Tulis ulang baris-baris mulai dari baris yang memuat "Given: Download the" sampai baris yang memuat "Looking at the", keduanya termasuk, dengan mengganti "Tickets" menjadi "Invoices" tanpa mengubah bagian lain. Jangan sertakan gambar dalam jawaban.

··· Bahan Masukan

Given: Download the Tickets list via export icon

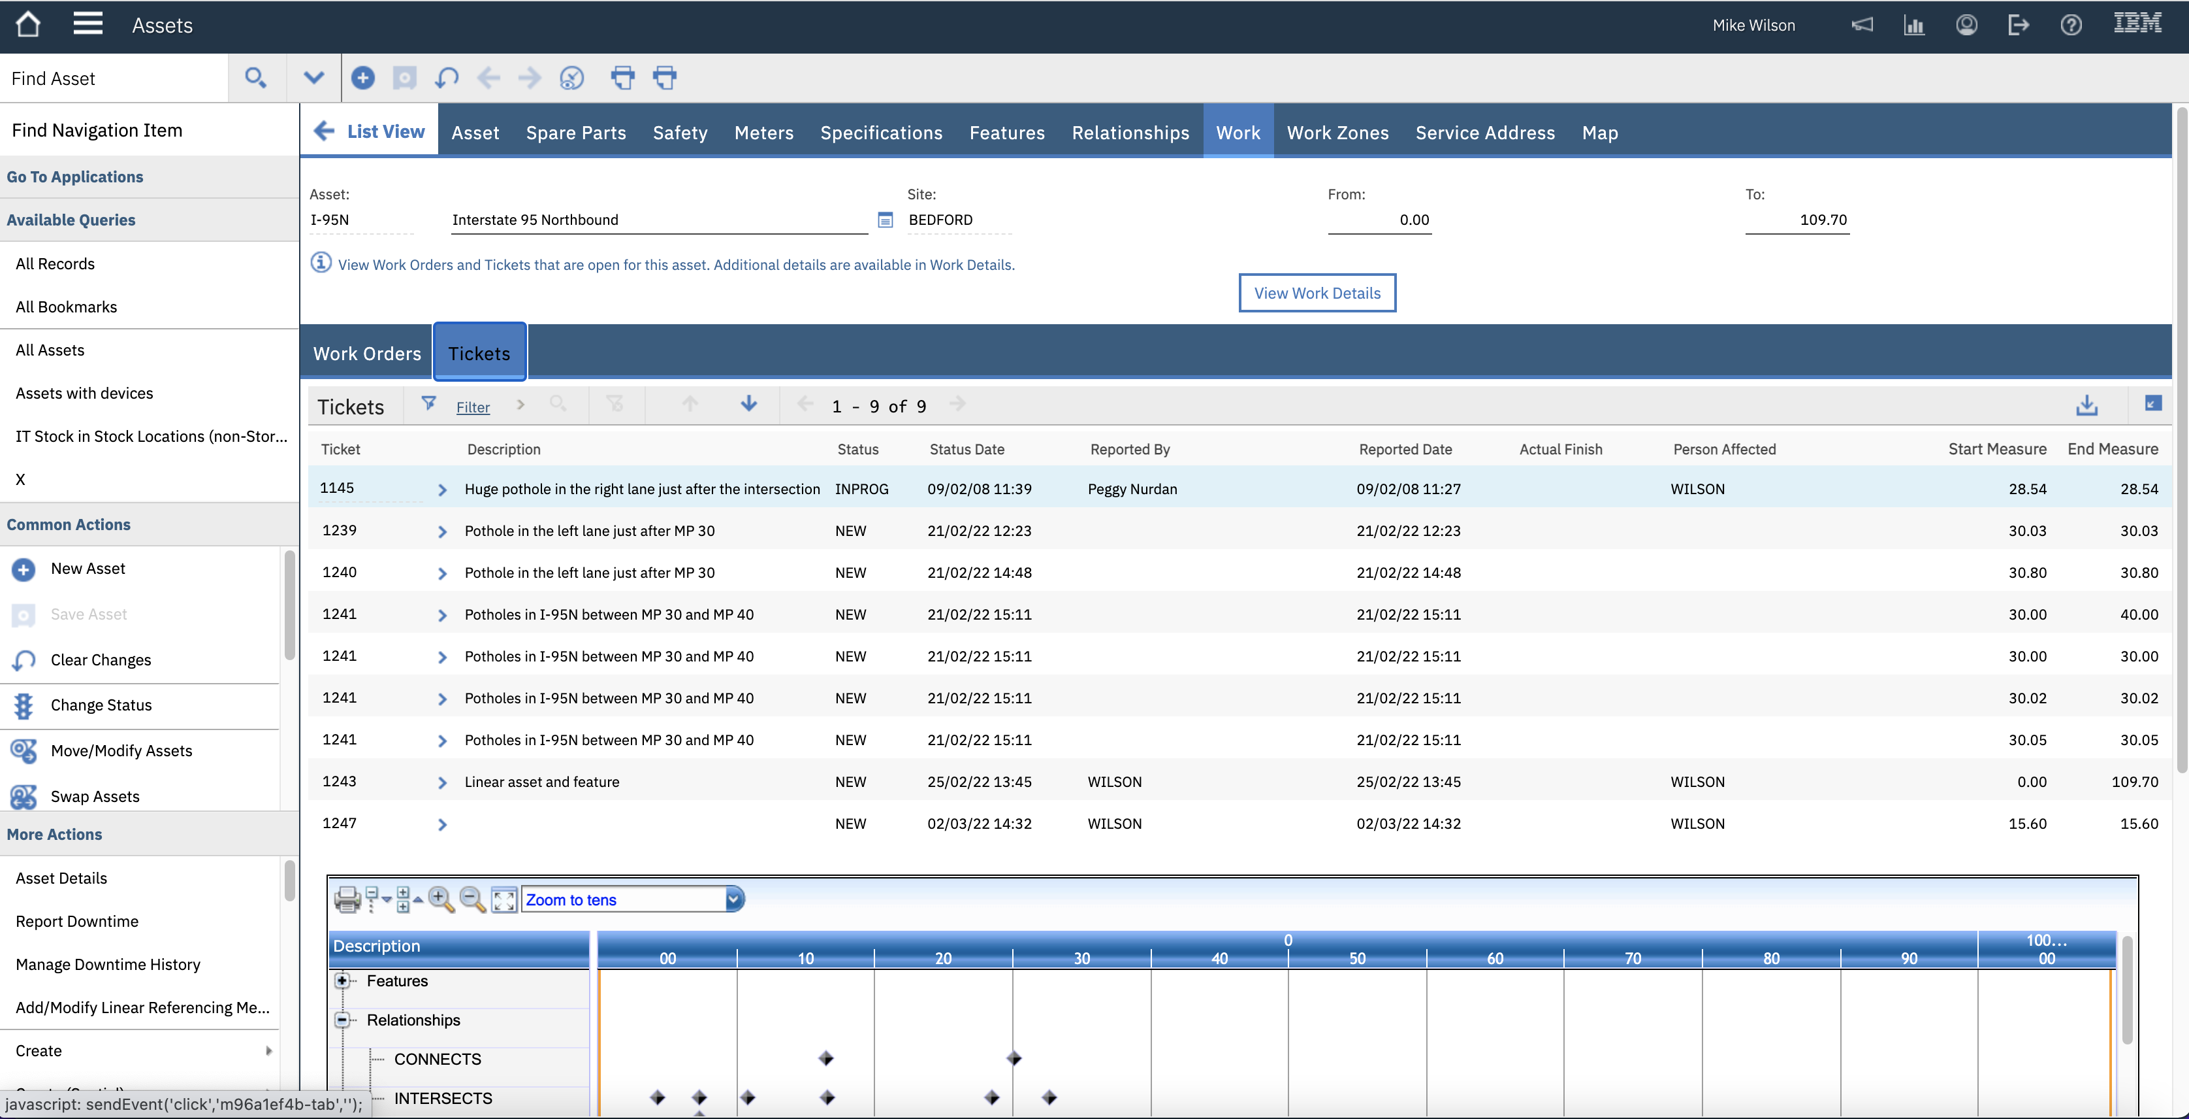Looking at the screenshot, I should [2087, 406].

······
··· Bahan Masukan

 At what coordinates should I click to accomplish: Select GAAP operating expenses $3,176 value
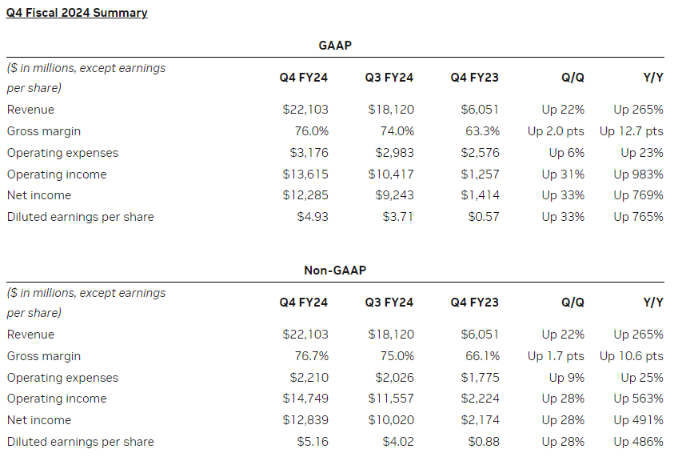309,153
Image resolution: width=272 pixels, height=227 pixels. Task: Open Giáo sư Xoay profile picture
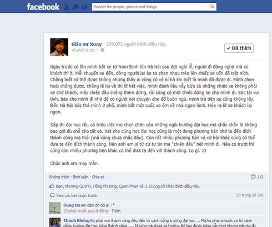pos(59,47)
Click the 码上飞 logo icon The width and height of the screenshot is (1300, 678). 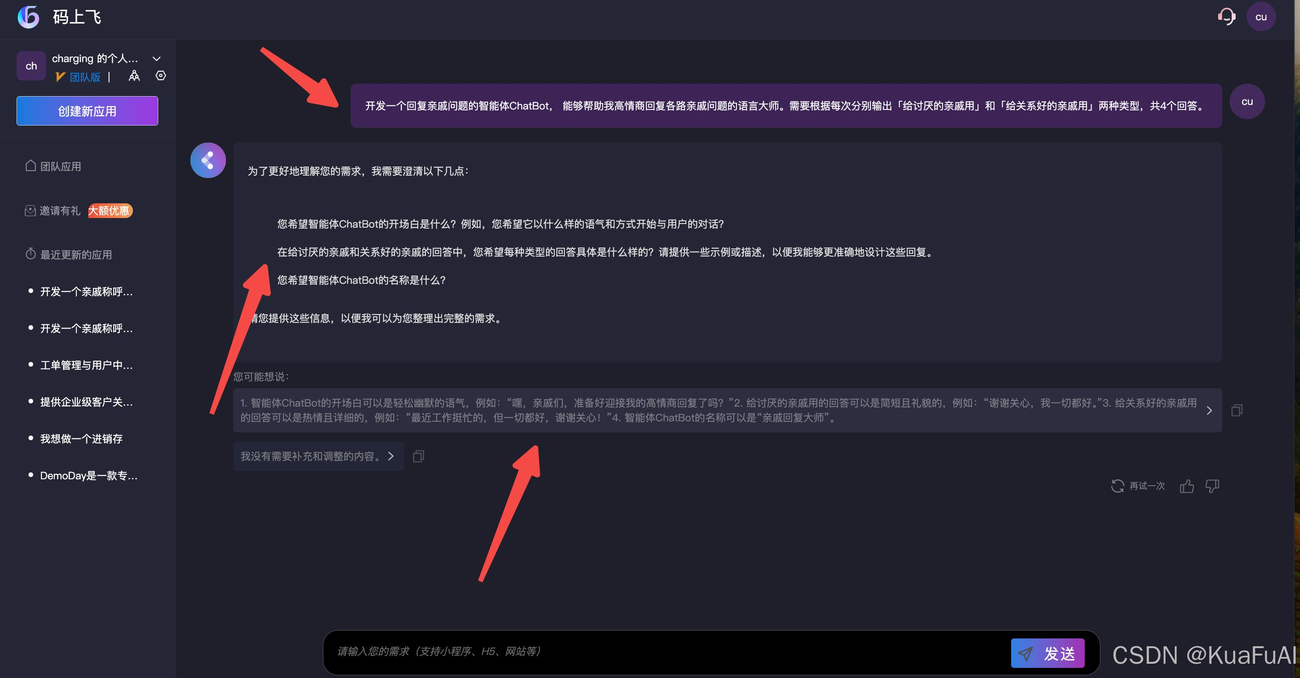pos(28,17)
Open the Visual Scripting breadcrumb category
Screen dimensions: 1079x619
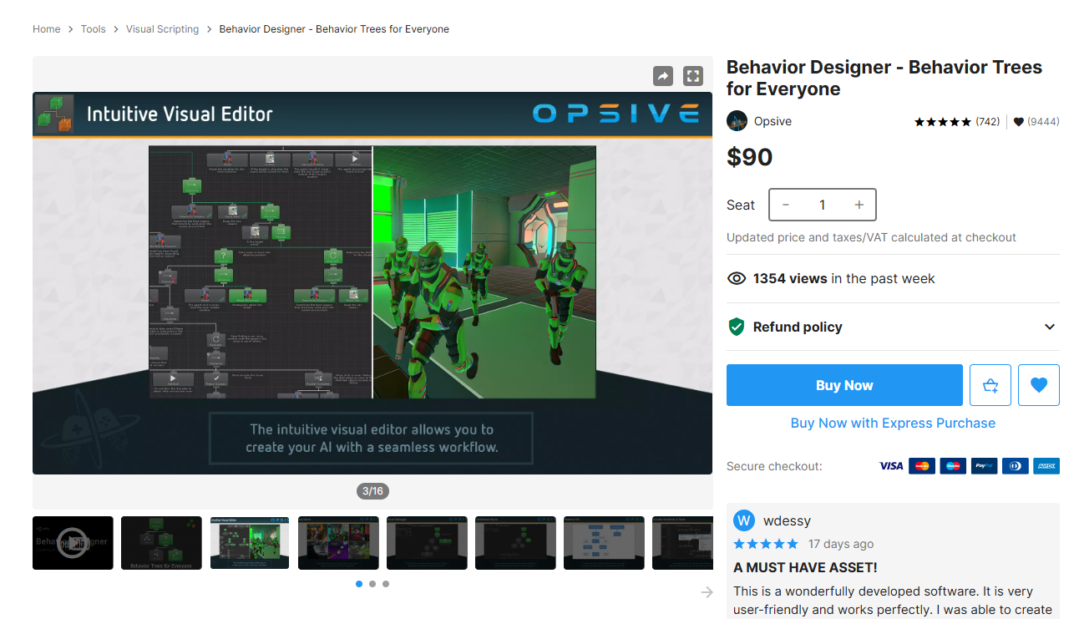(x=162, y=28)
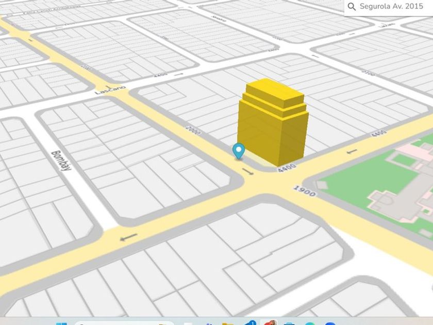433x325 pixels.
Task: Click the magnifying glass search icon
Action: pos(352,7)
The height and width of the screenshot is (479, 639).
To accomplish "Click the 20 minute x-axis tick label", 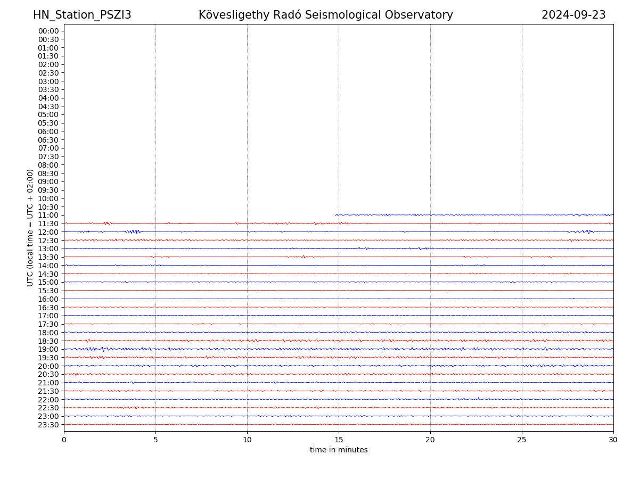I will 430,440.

······

### Jawaban
Given: Download the Invoices list via export icon

Looking at the screenshot, I should [2087, 406].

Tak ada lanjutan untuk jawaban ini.